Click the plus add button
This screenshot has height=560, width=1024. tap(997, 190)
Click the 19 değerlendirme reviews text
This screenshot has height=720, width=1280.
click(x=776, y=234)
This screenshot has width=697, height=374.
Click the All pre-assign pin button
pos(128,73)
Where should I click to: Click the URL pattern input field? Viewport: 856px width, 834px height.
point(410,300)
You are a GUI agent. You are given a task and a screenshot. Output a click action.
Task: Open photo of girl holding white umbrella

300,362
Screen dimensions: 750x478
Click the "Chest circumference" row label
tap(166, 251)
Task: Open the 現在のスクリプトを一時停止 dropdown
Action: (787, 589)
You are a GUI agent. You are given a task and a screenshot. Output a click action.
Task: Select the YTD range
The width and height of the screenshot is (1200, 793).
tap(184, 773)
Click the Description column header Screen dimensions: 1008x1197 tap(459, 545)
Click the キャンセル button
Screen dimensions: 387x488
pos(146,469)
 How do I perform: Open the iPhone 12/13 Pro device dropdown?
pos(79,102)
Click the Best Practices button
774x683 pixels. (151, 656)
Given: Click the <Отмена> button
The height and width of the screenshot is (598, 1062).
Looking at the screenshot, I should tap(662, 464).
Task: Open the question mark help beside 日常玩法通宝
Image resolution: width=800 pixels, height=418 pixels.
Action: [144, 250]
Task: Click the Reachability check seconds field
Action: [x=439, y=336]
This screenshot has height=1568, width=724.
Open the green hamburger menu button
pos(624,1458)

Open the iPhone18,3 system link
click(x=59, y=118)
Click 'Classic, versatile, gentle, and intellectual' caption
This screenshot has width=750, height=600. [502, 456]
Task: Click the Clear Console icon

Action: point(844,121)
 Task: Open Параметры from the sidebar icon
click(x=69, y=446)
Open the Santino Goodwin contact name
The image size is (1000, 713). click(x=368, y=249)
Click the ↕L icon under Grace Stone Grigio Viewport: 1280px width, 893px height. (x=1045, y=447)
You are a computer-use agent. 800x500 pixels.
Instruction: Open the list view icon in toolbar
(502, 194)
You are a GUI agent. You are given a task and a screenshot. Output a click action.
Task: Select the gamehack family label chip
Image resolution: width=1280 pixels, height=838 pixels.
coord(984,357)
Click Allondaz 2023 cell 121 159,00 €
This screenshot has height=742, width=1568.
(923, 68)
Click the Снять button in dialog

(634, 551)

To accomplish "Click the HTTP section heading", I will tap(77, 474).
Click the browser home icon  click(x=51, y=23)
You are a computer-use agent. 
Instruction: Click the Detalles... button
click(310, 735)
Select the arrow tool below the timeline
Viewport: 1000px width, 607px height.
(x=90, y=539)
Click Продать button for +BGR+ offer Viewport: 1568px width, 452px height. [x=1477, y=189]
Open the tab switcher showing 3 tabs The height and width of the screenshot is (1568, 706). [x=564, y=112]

═══

## PROBLEM
The lines above from the one with "The width and" through the one with "Given: Click the <Отмена> button" are to be duplicated exactly, ends included, with nothing added.

## RESULT OF THE TASK
The width and height of the screenshot is (1200, 793).
tap(184, 773)
Click the Description column header Screen dimensions: 1008x1197 tap(459, 545)
Click the キャンセル button
Screen dimensions: 387x488
pos(146,469)
 How do I perform: Open the iPhone 12/13 Pro device dropdown?
pos(79,102)
Click the Best Practices button
774x683 pixels. (151, 656)
Given: Click the <Отмена> button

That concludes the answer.